There was a small cleft on the underside of Sophie's nose, a tiny weakness in the depressor septi muscle that revealed itself when her lips reached for the broad borders of her face to create a smile. The cleft would then curve slightly, eerily implying an independence from its host, only to nearly disappear when her lips retracted. It was her only flaw as a human.

Her remaining quirks could be described as odd-but-endearing (the way she would stoop to pick up strangely shaped rocks on any lengthy stroll); initially-troubling-but-ultimately harmless (her habit of addressing everyone—even grown men—as "bunny."); or too-silly-to-qualify-as genuinely disturbing (she had a "thing" about having the tips of her fingers kissed).

I teach science to middle school boys. We begin each year with basic anatomy and methodically work our way outward, connecting the body's inner workings to the world and universe at large in a way that can make a 14-year-old feel a part of the grand plan, a tiny but vital cog in the lovely machine of the natural world.
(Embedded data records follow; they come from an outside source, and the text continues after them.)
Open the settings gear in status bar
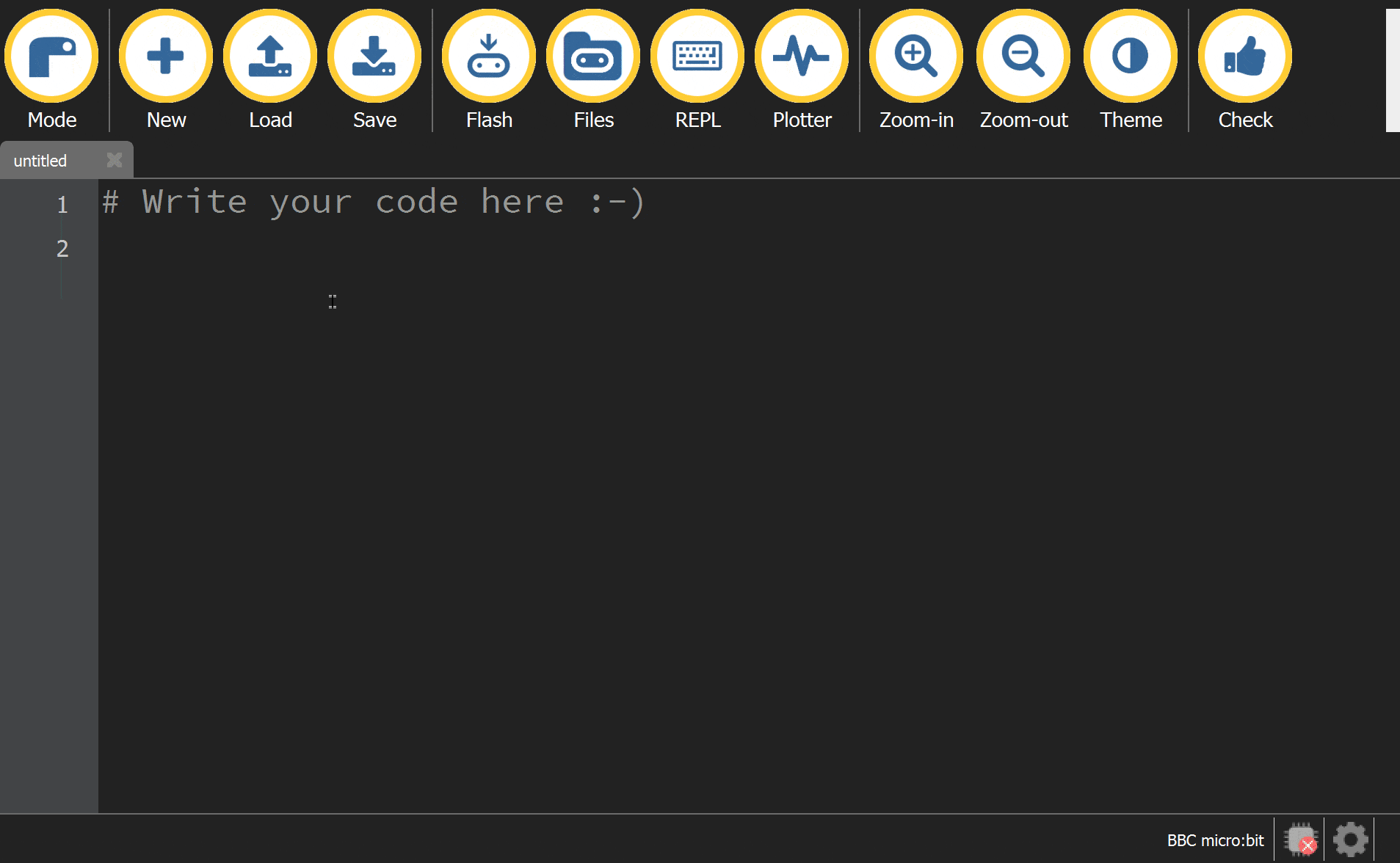Image resolution: width=1400 pixels, height=863 pixels. (x=1350, y=840)
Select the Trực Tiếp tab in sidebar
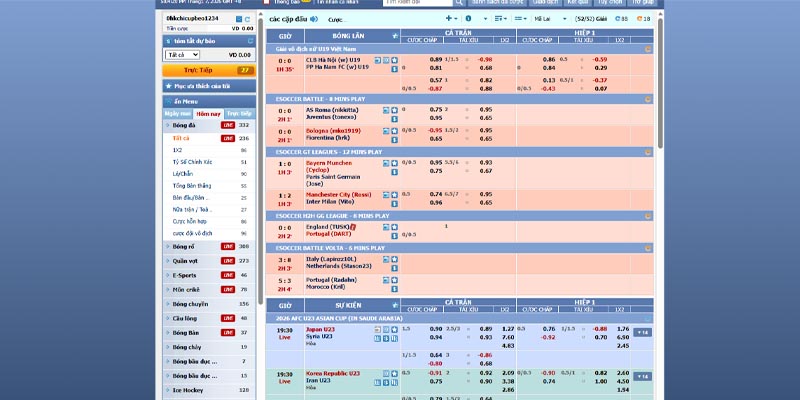 (239, 114)
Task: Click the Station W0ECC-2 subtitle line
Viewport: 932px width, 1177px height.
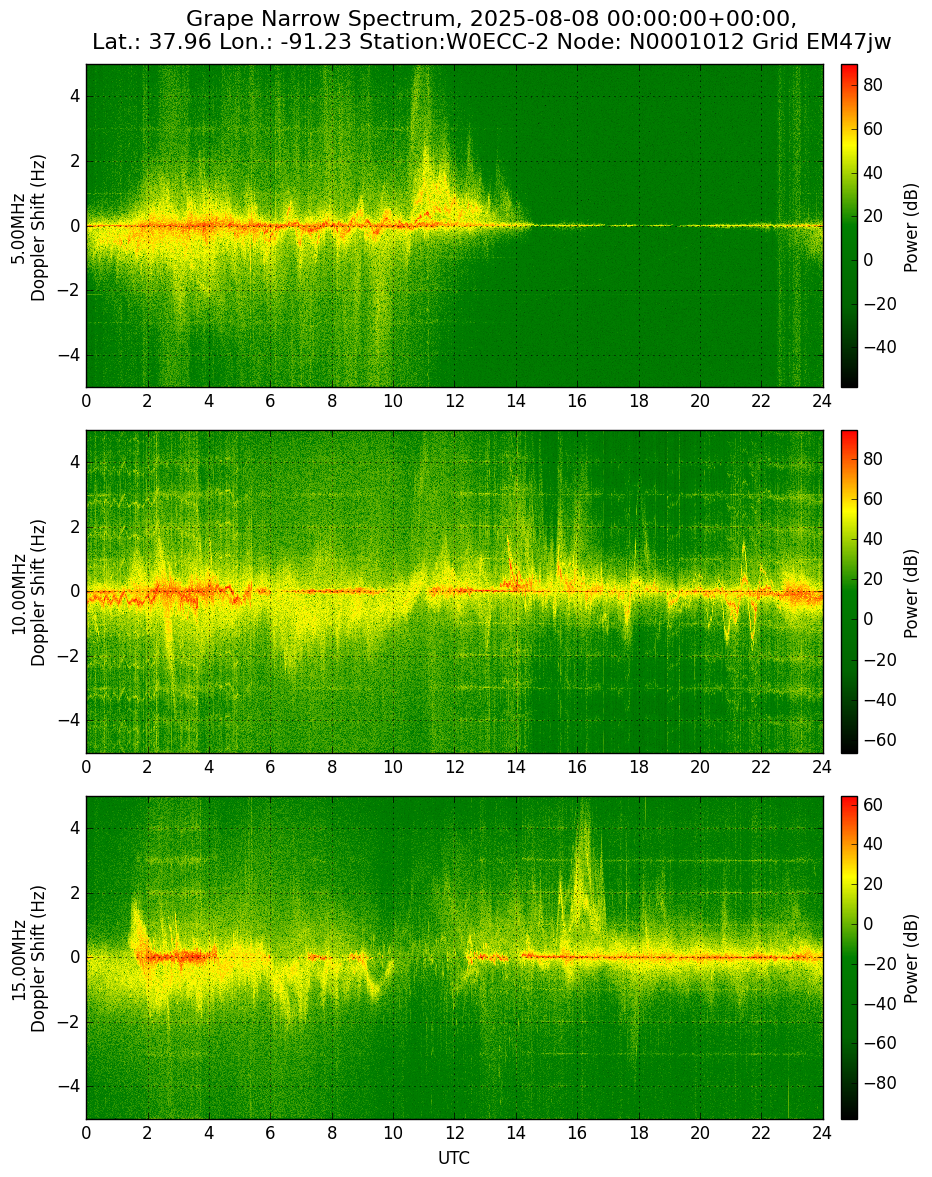Action: coord(492,42)
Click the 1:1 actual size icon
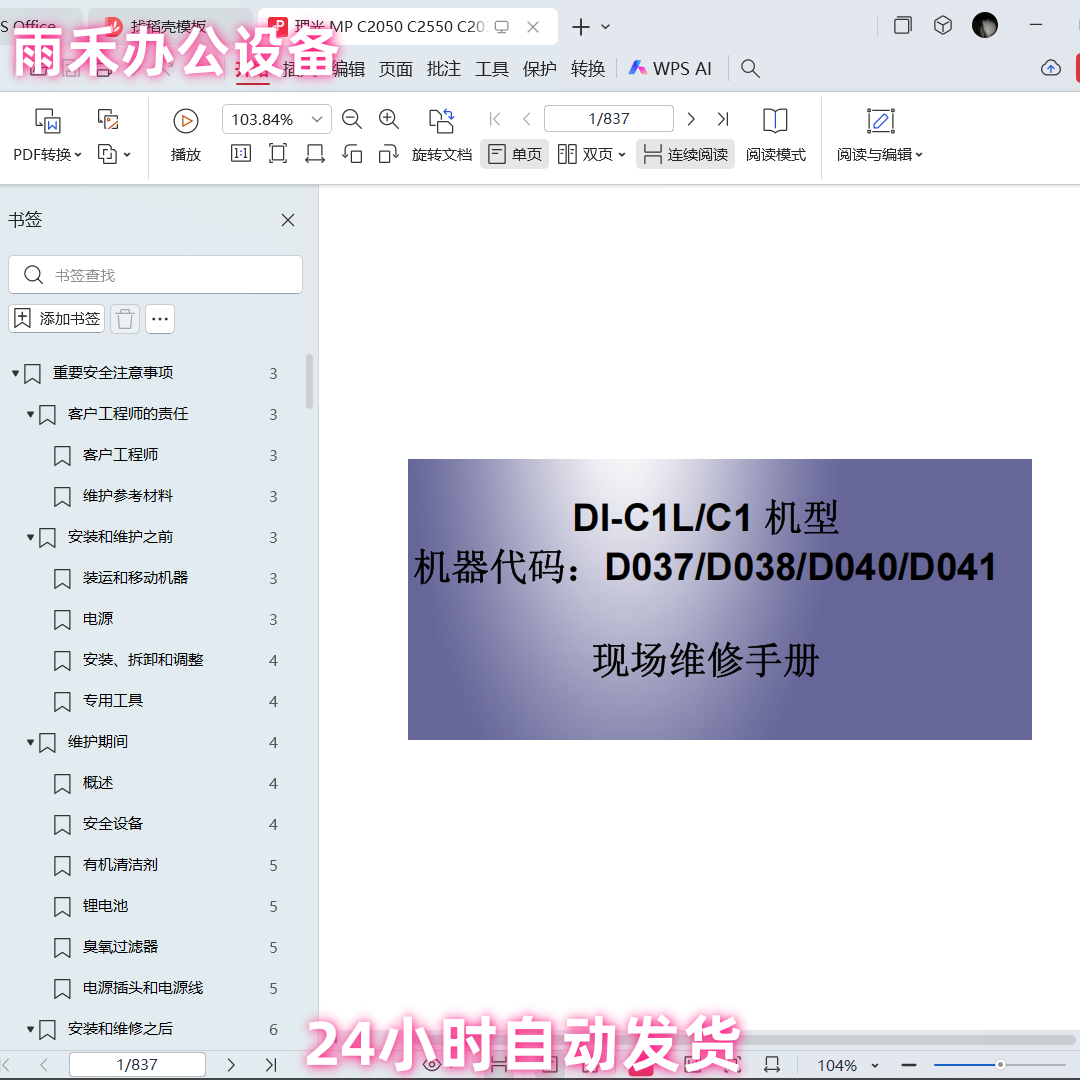This screenshot has width=1080, height=1080. click(x=240, y=154)
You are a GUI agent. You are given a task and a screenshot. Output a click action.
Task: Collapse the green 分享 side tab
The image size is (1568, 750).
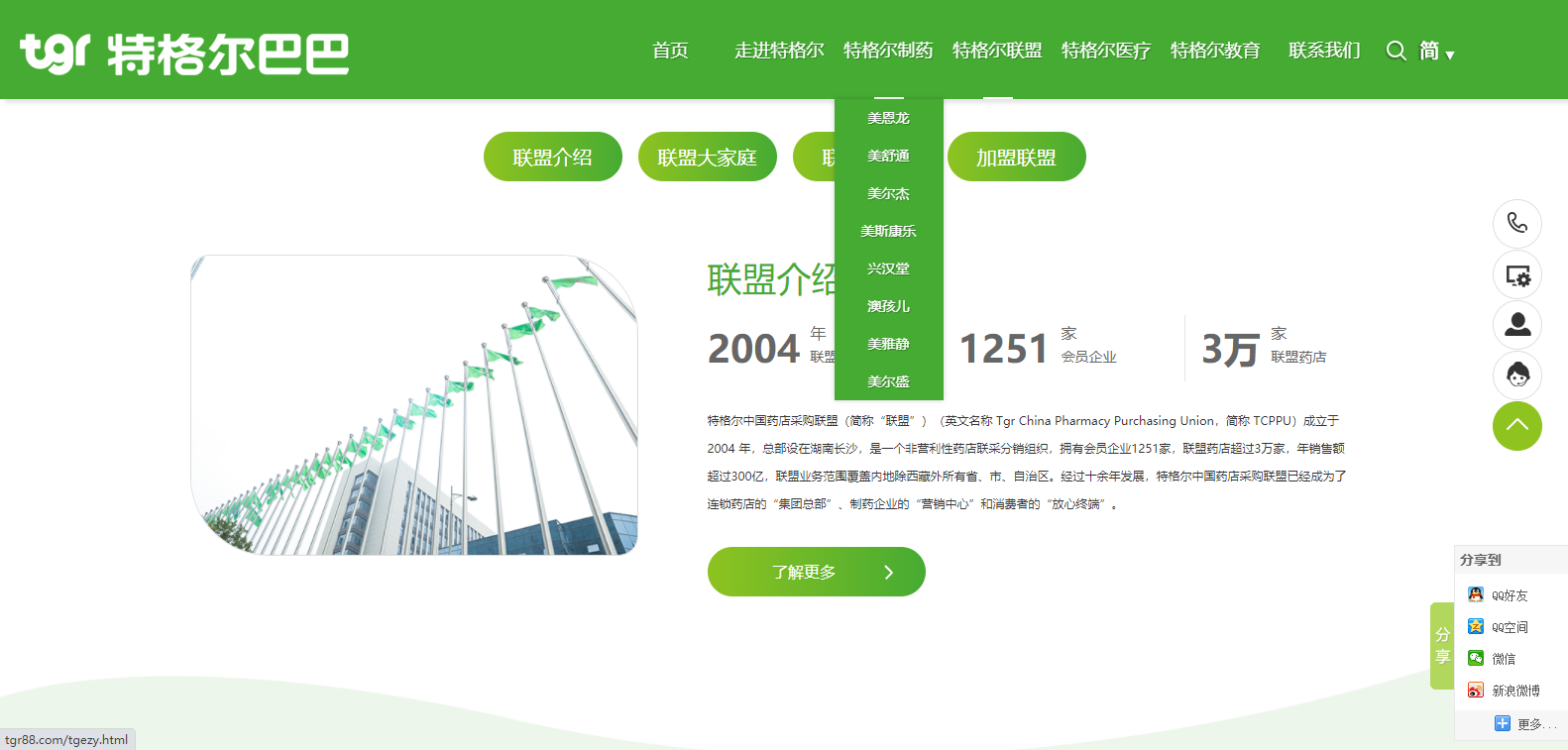pos(1442,646)
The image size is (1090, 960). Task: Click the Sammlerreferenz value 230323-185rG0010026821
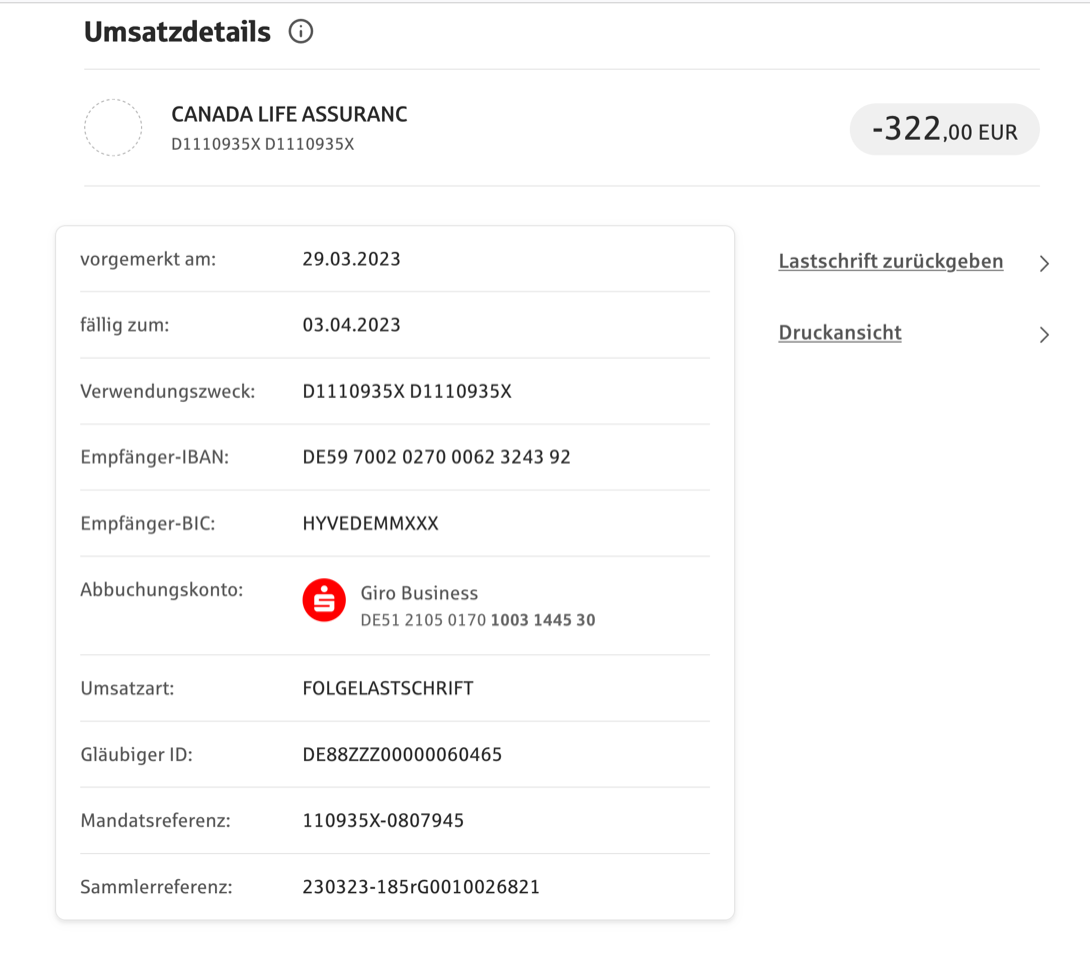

Sophie—mother of a moon-faced introvert who meant well—met me after class to ask why we didn't begin with geology. The Neoproterozoic era came first in history, she insisted, shouldn't it come first in class? After much heated debate, I got her to laughingly concede that her objection really came down to a fondness for rocks. A few days later I was applying affectionate smacks to each of her fingertips as her small foot caressed my calf and she serenaded me in Hebrew, garbed only in an Eisenhower-era bullet bra and an amusingly placed after dinner mint. I don't know how any of this happened.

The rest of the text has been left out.